My how time flies. Is it really the last day of July already? I had planned on reading my Pavord much earlier in the month, but had to gulp it down quickly to get it in before the calendar gets flipped over to August. Not that it is hard going. The Curious Gardener is light and airy and easy summer reading. It's perfect 'sitting in the garden reading' as a matter of fact. If only I had one, of course. The Pavord is my stand-in garden this summer.
I shouldn't draw your attention this way since I had (not terribly grand but for me, maybe a little grand) an inspiration (by way of a real gardener) to plant a few herbs this past spring. I bought the seed packets and then they ended up under a pile of papers and were forgotten. Maybe I should investigate fall plants? Or maybe I'll just hold on to my seeds until next year. But there were two subjects Pavord touched upon that I could nod my head to mentally. Herbs and pests. It's the latter that keeps me away from any sort of ambitious container gardening and it's the former that I really should have attempted this year. Maybe it is never too soon to plan a new garden, though?
What she had to say about herb gardening gave me hope. I am going to try it (later it would seem rather than sooner). Maybe I can even try it indoors on a nice, sunny windowsill. A little practice?
"The easiest herbs to grow are the permanent ones: rosemary, thyme, sage, tarragon. You buy a plant, stick it in the ground and away it goes. To these you could add winter savory (Satureja montana), which, like tarragon, is perennial."

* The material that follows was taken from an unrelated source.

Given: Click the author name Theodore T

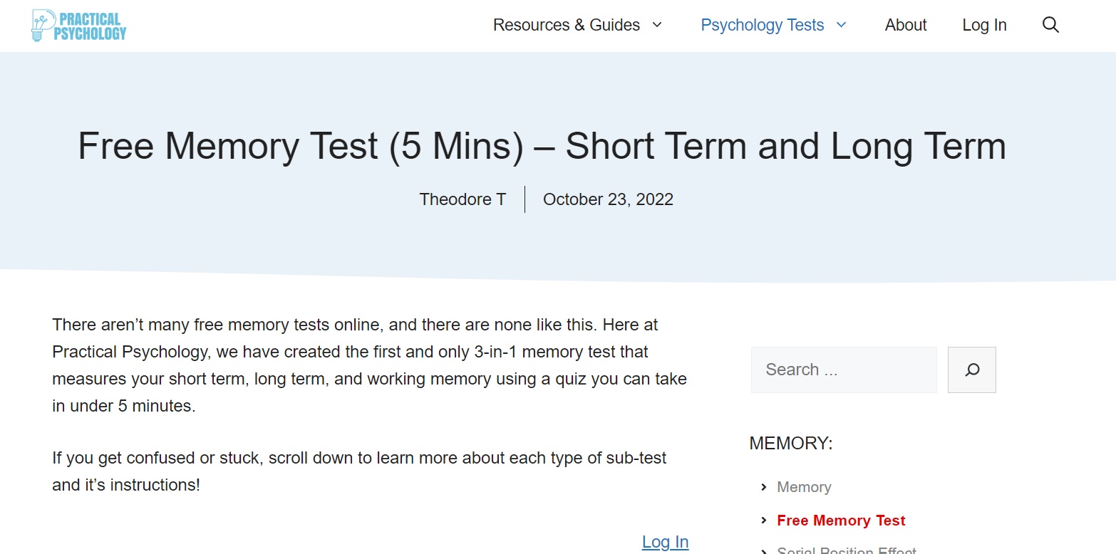Looking at the screenshot, I should [x=463, y=199].

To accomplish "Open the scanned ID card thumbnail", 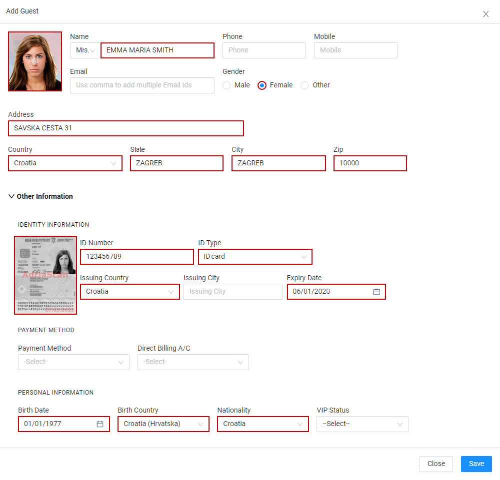I will 46,275.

Of course she is growing them for use in her cooking, but I (at this point anyway) just want to be able to grow something easy--to feel like I can actually nurture something and make it flourish, add a little beauty and color to my home and maybe have something lovely to smell as I come and go or sit on my porch. Whenever I try this with flowers I am mostly just fighting a losing battle against insects. They are much better at survival than I am at nurturing living things. Unless, of course you count me nurturing them by providing them a good meal. In which case I guess you could call me a success after all.

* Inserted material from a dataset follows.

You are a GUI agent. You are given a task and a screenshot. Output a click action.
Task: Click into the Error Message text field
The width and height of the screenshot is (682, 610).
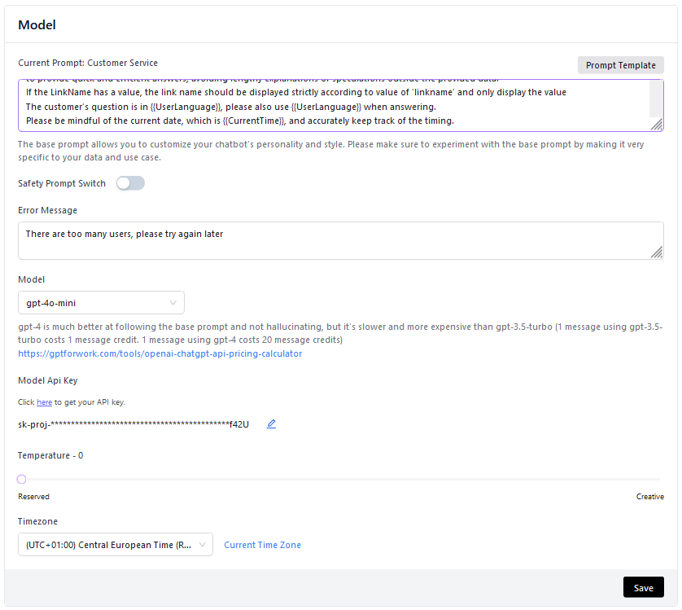click(326, 240)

Pavord talks mostly about her experience growing lemon grass, which looks quite nice and sounds delicious, but one thing I am learning by reading this book is to plant the things that will flourish in your area--to know the soil and growing conditions. But if all else fails . . .
"You don't need a garden to keep yourself in lemon grass. Or winter savory. A sunny windowsill can be the Mediterranean and the Tropics all in one."
I do like the sound of that!
For Pavord her problem pests (a couple of them anyway) are slugs and snails. She has no qualms about stamping on them--a quick death. She said she used to chuck them in the water butts but being amphibious they would just crawl out and begin eating anew. Tenacious little devils. My problem was always these caterpillar-like insects that would start out small and green (hard to see on flower leaves) and then grow and turn purplish as they would eat my petunias (which has always been my flower of choice to plant). I would pull them off and fling them out into the yard, and now I wonder if they just crawled back and finished their meal. If creepy crawly things give you shivers, this brief section might be something you would want to pass on. And the idea of picking them off your plants one by one is not especially attractive (but insecticides are obviously a bad idea on herbs you plan on cooking with). I had a chuckle on the advice a friend gave her.
"'Oh,' said an organic friend airily, when I complained about pest attacks in the garden. 'It's easy. You just double up on everything: one plant for the pest , one for you'. But I don't seem to be the only gardener cursed with pests that can't count."
I know the feeling. There seem to be an awful lot of them.
It's with the usual wit and charm that Pavord moves through her subjects. Pigeons and beans. The Parisian garden Bagatelle (I am envious of her travels). The endless parade of 'must-have' tools for the garden (which it would seem are not really so necessary after all). And one more item. Waste products for the garden. I might blush to go into it in any great detail, so I won't. Pavord passes on the sort of gardening an organic gardener in Herefordshire practices. I think I would pass, too. Let's just say it involves recycling waste. Erm. The waste a family produces and I am not referring to cereal boxes that can broken down and recycled. I'd say that's far more information than you likely needed, right?
However is she going to improve on that one? I hope to read August's instalment sooner than later. Surely we must be getting kind of close to harvest time. I am ready to think about fall gardening!